There is still a significant proportion of patients with heart failure who fail to improve after cardiac resynchronization therapy (CRT). The investigators used parametric two-dimensional speckle-tracking echocardiography with polar plots of the amplitude and timing of left ventricular (LV) longitudinal strain to guide implantation of the LV lead, with the aim of increasing CRT response.Methods:
Sixty-four patients who underwent LV lead implantation guided by two-dimensional speckle-tracking echocardiography (study group) and 64 patients treated with standard CRT implantation (control group) were retrospectively analyzed in this study. A positive response to CRT was defined as a reduction of ≥15% in LV end-systolic volume 6 months after implantation. Parametric two-dimensional speckle-tracking echocardiographic evaluation was associated with myocardial end-diastolic wall thickness assessment for recognition of nonviable or irreversibly damaged myocardial tissue.Results:
Compared with the control group, the number of responders increased in the study group (75% vs 48%, P = .002) and in the subgroups of nonischemic (85% vs 59%, P = .022) and ischemic (65% vs 38%, P = .032) patients. The magnitude of echocardiographic LV response also increased in the overall study group and subgroups.

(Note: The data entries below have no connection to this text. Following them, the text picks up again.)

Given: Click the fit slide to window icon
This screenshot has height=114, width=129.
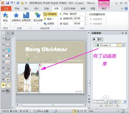Looking at the screenshot, I should [x=123, y=111].
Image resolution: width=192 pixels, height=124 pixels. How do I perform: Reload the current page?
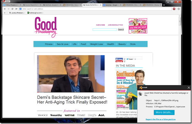pyautogui.click(x=12, y=9)

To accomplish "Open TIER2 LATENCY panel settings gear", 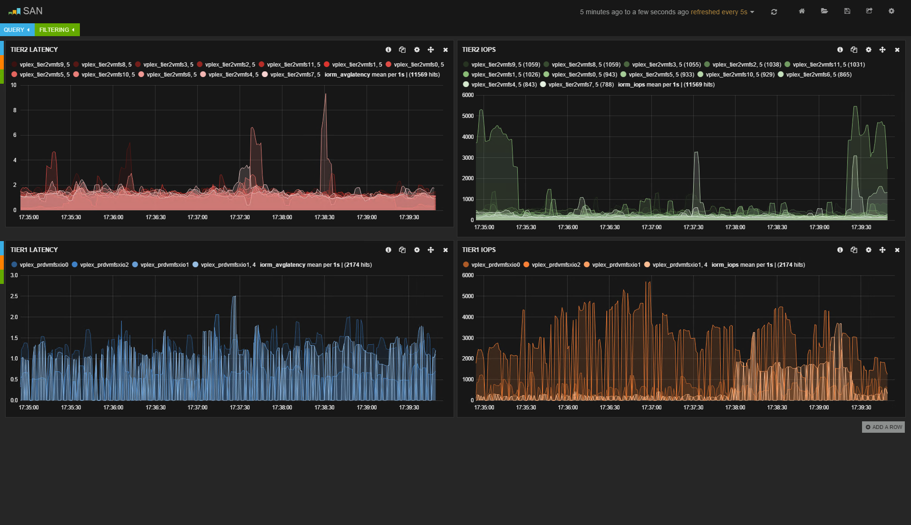I will [417, 49].
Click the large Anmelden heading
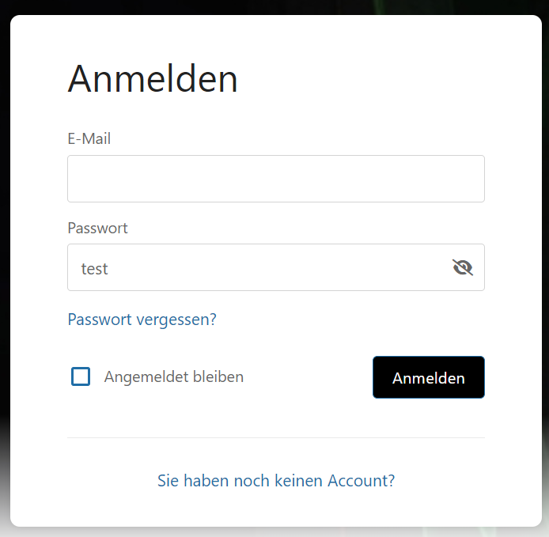The width and height of the screenshot is (549, 537). 153,79
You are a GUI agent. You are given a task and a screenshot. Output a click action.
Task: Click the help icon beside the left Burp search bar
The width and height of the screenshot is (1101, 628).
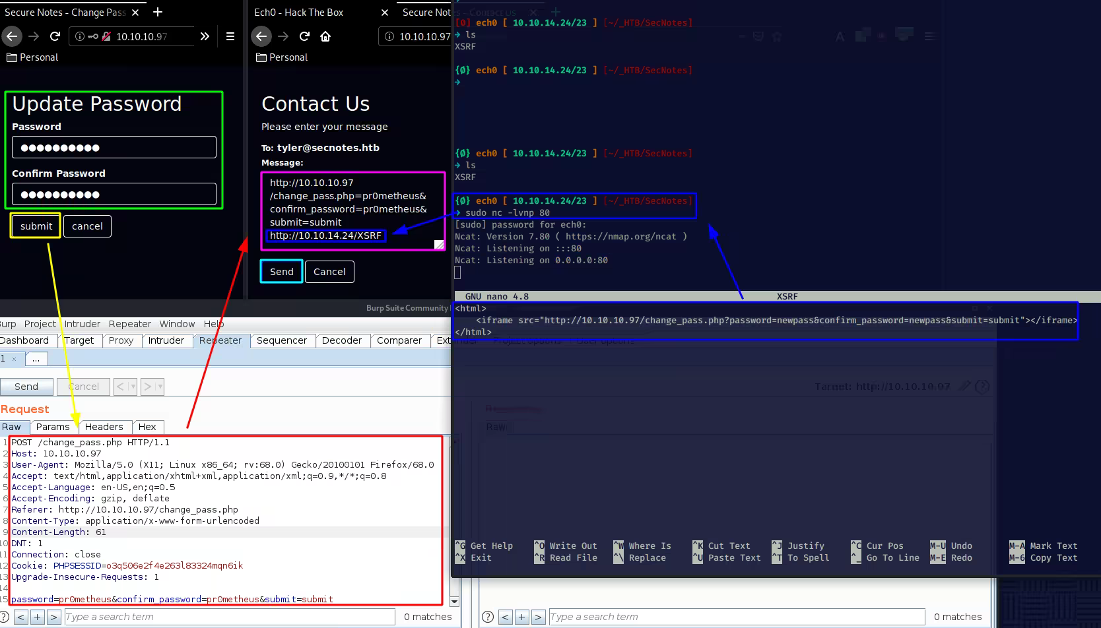pos(4,617)
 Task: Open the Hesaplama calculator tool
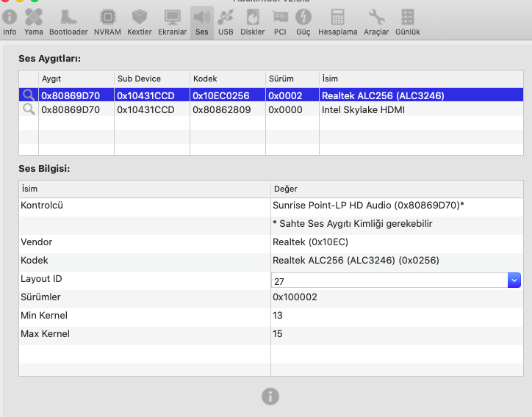[337, 21]
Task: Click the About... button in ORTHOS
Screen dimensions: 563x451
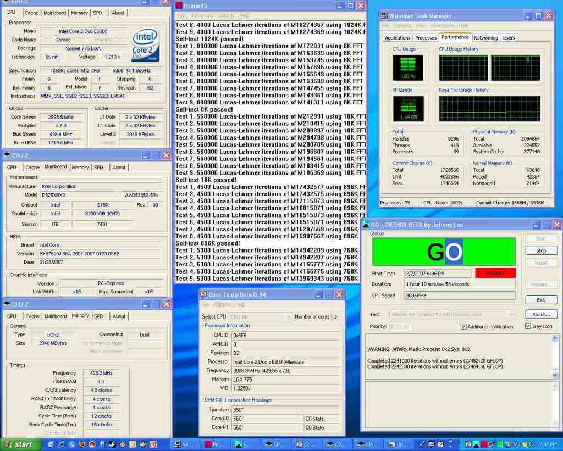Action: point(540,314)
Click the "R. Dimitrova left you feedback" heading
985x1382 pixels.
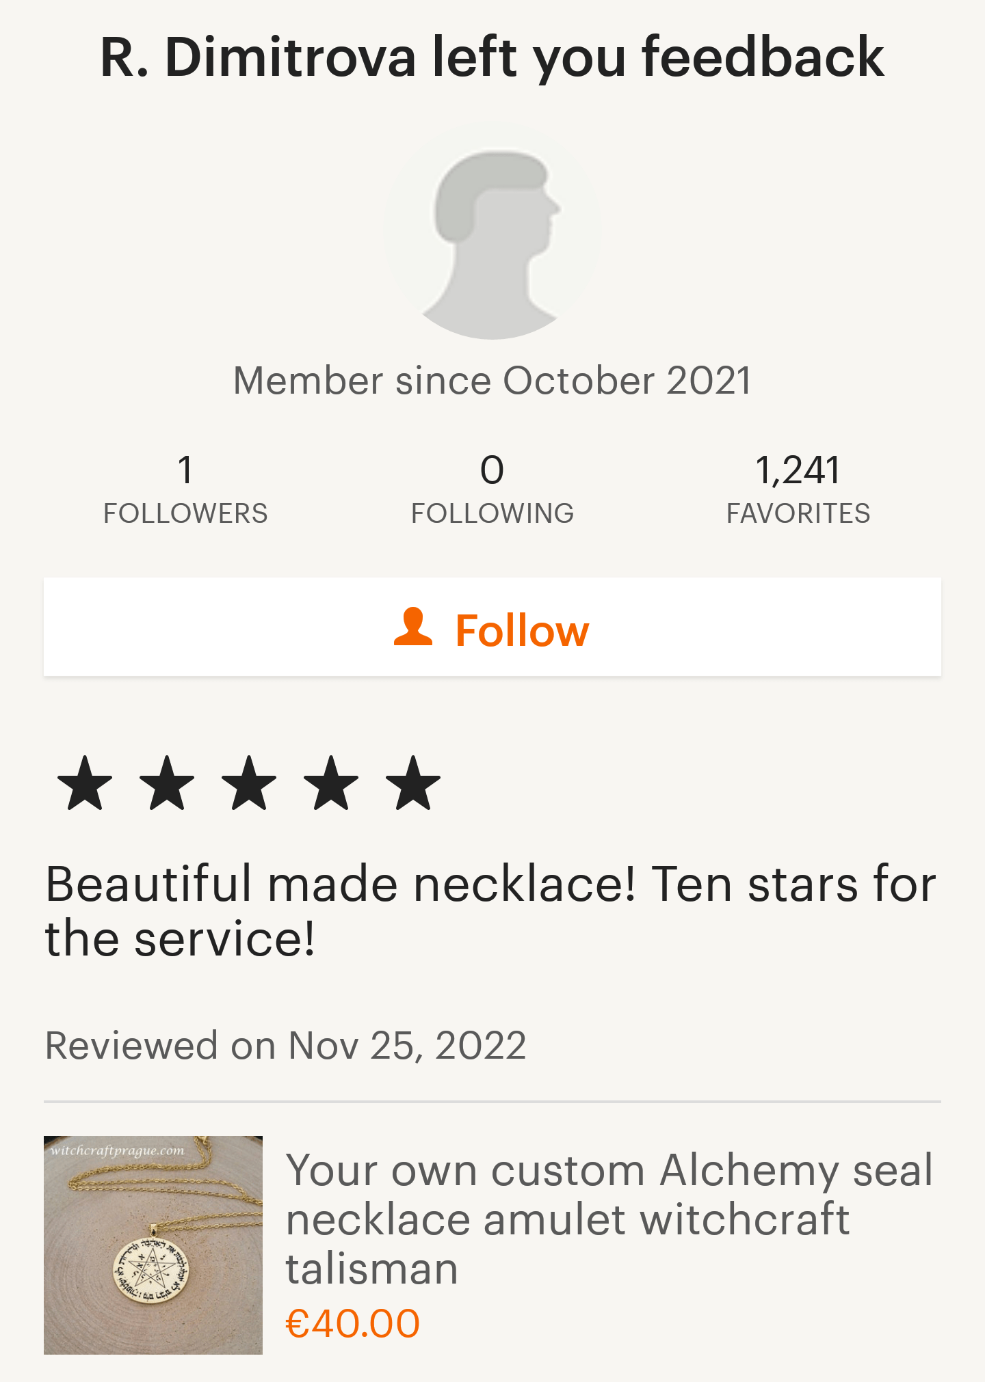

In the ischemic patients, the size of transmural scar area correlated with LV reverse remodeling (r = 0.693, P < .001).Conclusions:
Echocardiography-guided LV lead implantation on the basis of parametric polar plots of LV longitudinal myocardial strain increases both the number of responders and the magnitude of echocardiographic response to CRT. In ischemic patients, size of transmural scar tissue negatively affects CRT response, even when LV lead position is optimized.